While there have been subtle cracks in the growth trade in recent weeks, with the Nasdaq 100 slipping a bit from its peak, thanks in part to pronounced weakness in some of the high-fliers that have flown a little closer to the ground lately, I still think the disruptive innovation and growth themes are worth pursuing over the next two to three years.

Now, that doesn’t mean we won’t face more turbulence and maybe a few scares here and there, but I do think the long-term trend seems to be a great friend to growth names, especially those with more than their fair share of exposure to AI. As things stand today, shares of the Ark Innovation ETF are down about 17% from their recent highs.
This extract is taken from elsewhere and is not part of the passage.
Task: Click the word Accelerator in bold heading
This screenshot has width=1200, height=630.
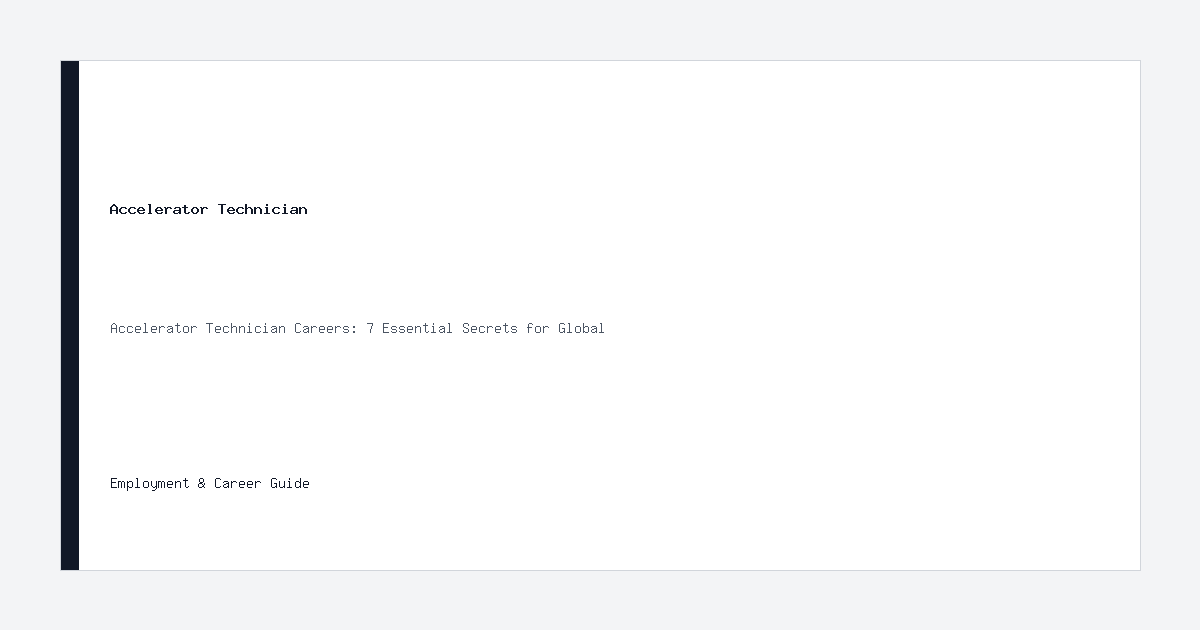Action: click(159, 209)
While Ark Invest’s Cathie Wood makes the most of the recent pullback by adding positions in some of her favorite names, I think shares of the Ark Innovation ETF could be a smart buy at around $76 per share, a level where I see pretty solid support. That said, there is one active tech ETF that I think might also deserve careful consideration on the way down.

Although the Ark Innovation ETF stands out as “higher growth,” with more explosive upside potential, the stock is also more volatile, with a beta of 2.41, suggesting a much more turbulent ride than the S&P, especially when the market faces a minor growth scare. Whether it’s too early to be a buyer of such a hot innovation ETF remains up for debate. If we’re in the early stages of an AI decline, I’d personally be more inclined to go with an ETF like the Goldman Sachs Future Tech Leaders Stock ETF (NYSEARCA:GTEK) despite the recent relatively poor performance of Ark’s flagship fund.